Any discussion of Art in Malta from the seventeenth century to the twentieth century cannot bypass the overwhelming role that Rome played in its development. The Eternal City was not only one of the most important artistic centres in Europe, but also the heart of Catholicism, and Malta, through the Order of the Knights of St John and through its Church, yearned for artistic sophistication by securing important links with some of the greatest artists active there. This state of affairs did not change in British colonial times, and in the nineteenth century, Rome continued to exert tremendous influence on artistic developments in Malta, at a time when the largest portion of commissions came from the numerous churches that dotted the island. Gozo also had its fair share of this phenomenon, and with the creation of the Diocese in 1864, these links with Rome were strengthened. Fresh from his successful defense of this doctoral thesis, Mark Sagona will discuss a number of paintings and sculptures produced by prominent and less-prominent Italian artists for the sister island in a span of one-hundred years.

The on-site lecture will focus on paintings and sculptures produced for Gozo by Domenico Bruschi, Mario Gori, Attilio Palombi, Virginio Monti, Silvio Galimberti, Giovanni Battista Conti and Carlo Pisi.
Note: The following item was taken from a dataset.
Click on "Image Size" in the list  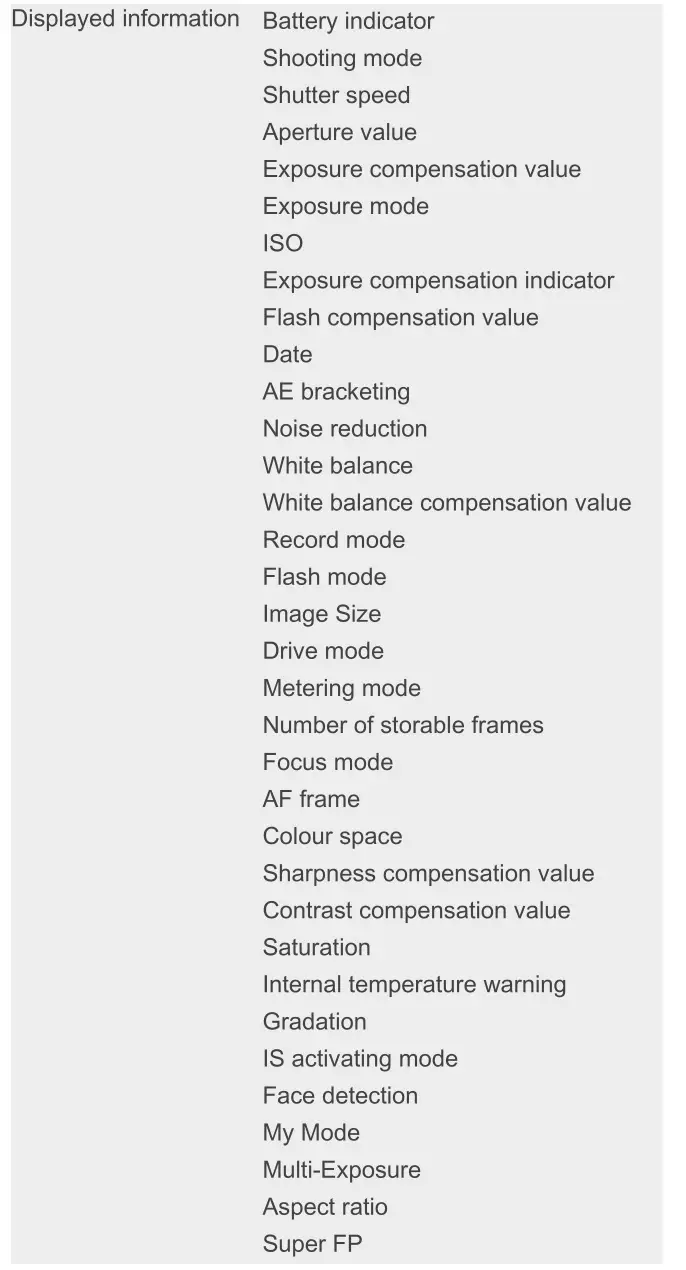coord(321,613)
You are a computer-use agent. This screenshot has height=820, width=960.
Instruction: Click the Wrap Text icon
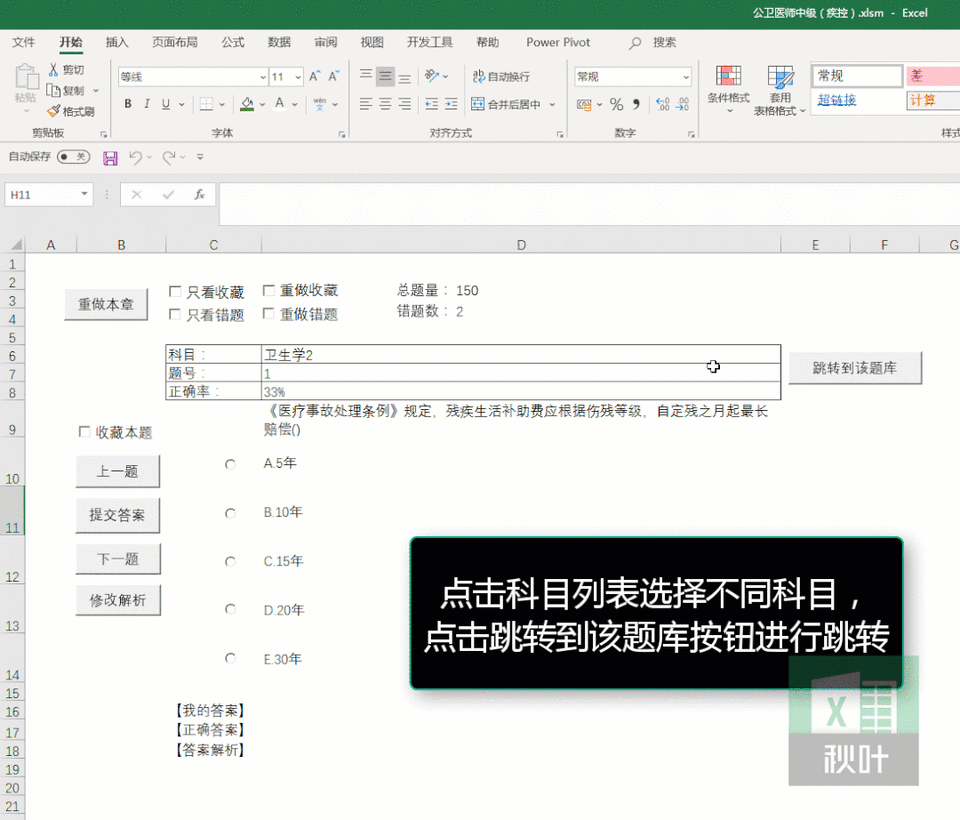[479, 76]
The itinerary includes the Cathedral church and St George’s Basilica, the Xaghra Basilica, the parish church of Fontana, the church of the Franciscan Nuns in Victoria and Il-Hagar | Heart of Gozo Museum. Participants will have the opportunity to have a close look at actual works of art and discuss on-site.

The organisers would like to inform participants that the event will be filmed for PBS programme Kultema.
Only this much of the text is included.